**What needs to be done**
Can you pick up the critique of the Haskell statistics functions right after its last sentence and continue it?

Why use foldr1 (*) instead of product?

covm xs =  split' (length xs) cs
where
cs = [ cov a b | a <- xs, b <- xs]
split' n = unfoldr (\y -> if null y then Nothing
else Just \$ splitAt n y)

seems a rather odd way to write

covm xs = [[cov a b | b <- xs] | a <- xs]

which in turn is a bit wasteful because the matrix must be
symmetric.

I believe the author may have misunderstood "numerically stable".
The obvious (sum xs)/(fromIntegral \$ length \$ xs) is fine for
the mean, and the obvious two-pass algorithm for the variance is
fine.  The tricky algorithms are needed for incremental one-pass
calculation.

1.  How do you decide how general to make things?

mean, hmean: Floating a
But only + and / are needed, so Fractional a is enough.
gmean: Floating a
You need + and /, so fair enough.
median: Floating a, Ord a
High median and low median (not provided) need only Ord a.
Standard median needs + and /, so fair enough.
modes: Ord a
Right.
range: Num a, Ord a
But range needs only Ord a.
avgdev: Floating a
Right.
pvar, var, stddev, skew, kurtosis, cov, covm: Floating a
How should one define the variance of a collection of complex
numbers?  I'm not at all sure that it makes sense.  If I were
dealing with complex numbers, I might treat them as 2-vectors,
in which case the "standard deviation" would be a 2x2 matrix,
not a complex number.  I suspect that these should require
Floating a, Ord a.  For skew this is quite certain: one looks
for "positive" or "negative" skew, and this makes no sense for
complex numbers.

**Given data**

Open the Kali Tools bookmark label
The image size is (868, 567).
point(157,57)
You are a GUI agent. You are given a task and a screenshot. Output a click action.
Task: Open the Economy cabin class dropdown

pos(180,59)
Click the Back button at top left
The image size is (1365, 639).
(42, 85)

**Final answer**
iqr: type not specified but appears to be :: [a] -> [a]
This is certainly the wrong type as the inter-quartile range
is supposed to be a NUMBER, not a sequence.  You have to use
comparisons and subtraction, so
iqr :: Num a, Ord a => [a] -> a

2. Statistics

This is an odd bunch of things; mostly things that are dangerous to
use.  A collection of the techniques from "Applications, Basics,
and
Computing" by Hoaglin and Velleman (and was there someone else?
memory fails me) would be nice.  A few basic robust measures like
- median absolute deviation
- trimmed mean
- Winsorized standard deviation
- percentage bend correlation
might be nice.

3.  How laziness could help.

Suppose you ask for the mean, standard deviation, and skewness of
a bunch of numbers using this library.  Calculating the standard
deviation will recalculate the mean.  Calculating the skewness
will recalculate the standard deviation, which will recalculate the
mean.

Robust statistics, like the trimmed mean, often want to sort the
data.  And you don't want to keep on sorting the data over and over
again.

This is a case where Haskell's laziness really shines: it translates
into direct practical gains for simple code.

data (Floating a, Ord a)
=> Simple_Continuous_Variate a
= SCV [a] Int a a (Array Int a)

list_to_variate xs = SCV xs n m s o
where n = length xs
m = sum xs / fromIntegral n
s = sum [(x - m)^2 | x <- xs] / fromIntegral (n - 1)
o = listArray (1,n) (sort xs)

vLength (SCV _ n _ _ _) = n
vMean   (SCV _ _ m _ _) = m
vSd     (SCV _ _ _ s _) = s
vMin    (SCV _ _ _ _ a) = a ! 1
vMax    (SCV _ n _ _ a) = a ! n
vRange   scv            = vMax scv - vMin scv
vMedian (SCV _ n _ _ a)
| odd n               = a ! ((n+1)`div`2)
| even n              = ((a ! l) + (a ! u))/2
where l = n `div` 2
u = n - l
.....

The wonderful thing about this is that there are no bangs in SCV, so
the various pieces of information don't get evaluated until they are
needed, and then don't get evaluated *again*.  For example, vRange
will cause the sorted array to be built at most once.  Trimmed mean
is very little harder to write than vMedian.

Esoteric uses of lazy evaluation abound, but this one makes sense
even to
an old number-crunching programmer.  I once built something like this in
C, but boy, it was a pain.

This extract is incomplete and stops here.